__EXERCISE DETAILS__:
Transcribe only the lines of the listing below from the one holding "You are a GUI" through the one holding "Image resolution: width=822", inclusive, without any change.

(SUPPLIED DATA)

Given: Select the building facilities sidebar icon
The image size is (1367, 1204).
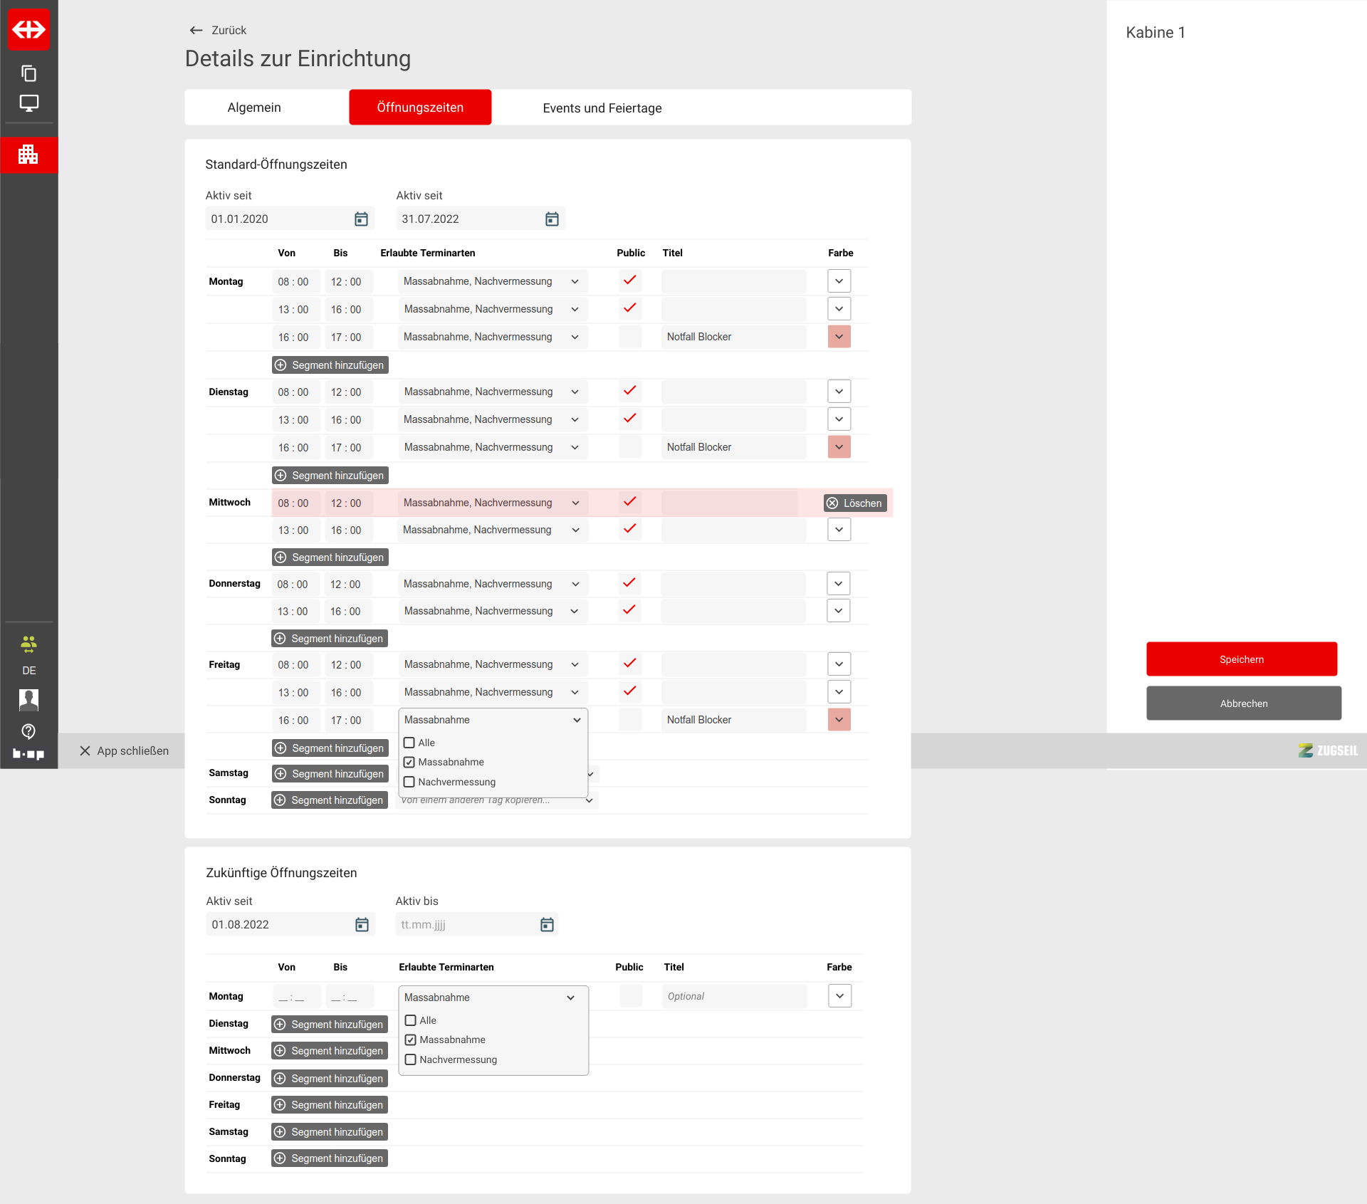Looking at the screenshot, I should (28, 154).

(End SUPPLIED DATA)
(SUPPLIED DATA)

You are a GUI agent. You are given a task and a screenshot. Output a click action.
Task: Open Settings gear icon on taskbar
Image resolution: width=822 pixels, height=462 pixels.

(End SUPPLIED DATA)
(SUPPLIED DATA)

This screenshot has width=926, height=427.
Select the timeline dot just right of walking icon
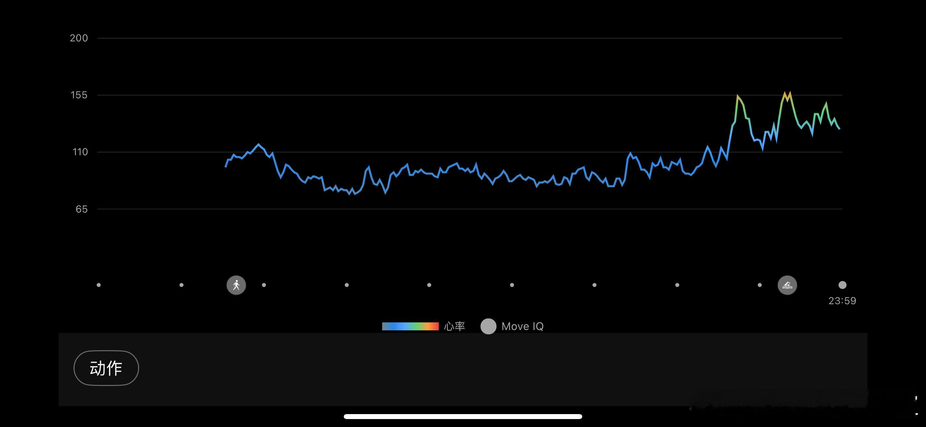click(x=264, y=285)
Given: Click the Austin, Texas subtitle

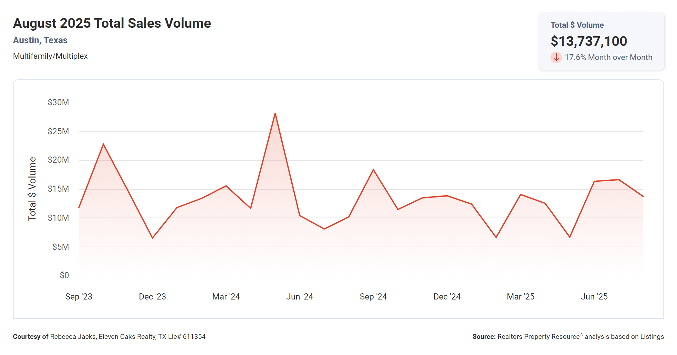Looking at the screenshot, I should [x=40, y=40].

(End SUPPLIED DATA)

__RESPONSE BELOW__:
You are a GUI agent. You are given a task and a screenshot. Output a click action.
Task: Open Settings gear icon on taskbar
Image resolution: width=822 pixels, height=462 pixels.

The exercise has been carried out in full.